▶ _Required work_: Update the rows below by changing every "screenshot" to "screen capture" and leaving all other text as it is. Omit the pictures from your answer.

▶ _Data lines_:
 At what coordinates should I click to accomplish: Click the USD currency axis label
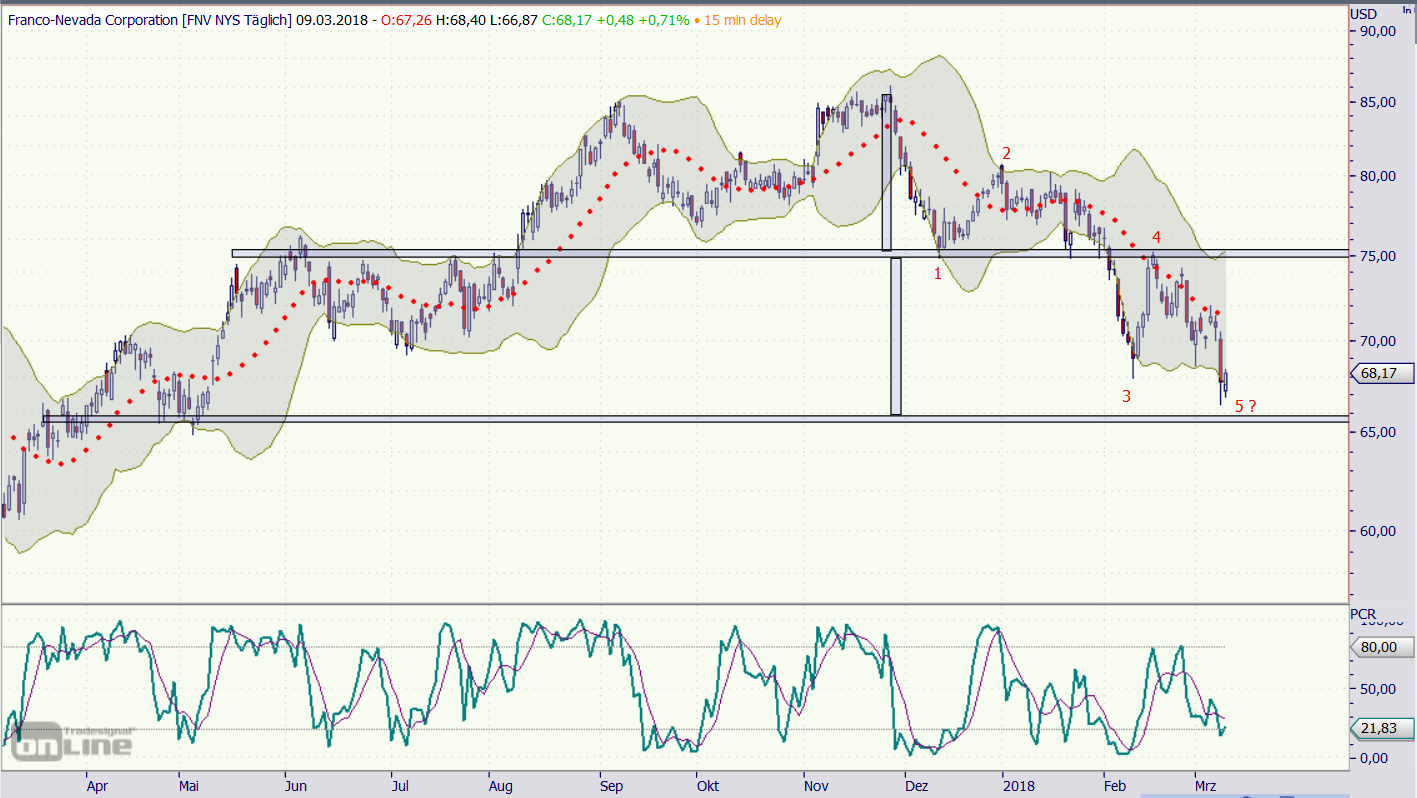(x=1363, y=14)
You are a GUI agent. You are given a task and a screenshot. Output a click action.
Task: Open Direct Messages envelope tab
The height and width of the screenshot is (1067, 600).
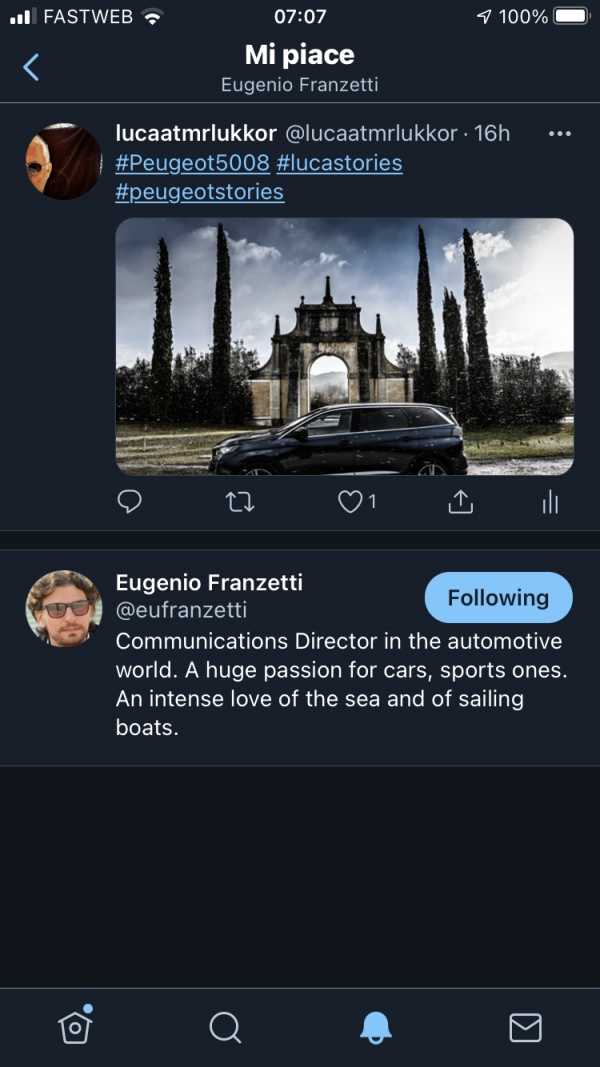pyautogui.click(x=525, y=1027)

▶ _Output_:
 At what coordinates should I click to accomplish: Click the USD currency axis label
(x=1363, y=14)
You are a GUI agent. You are given a task and a screen capture. Output a click action.
Task: Open Direct Messages envelope tab
The height and width of the screen capture is (1067, 600).
pyautogui.click(x=525, y=1027)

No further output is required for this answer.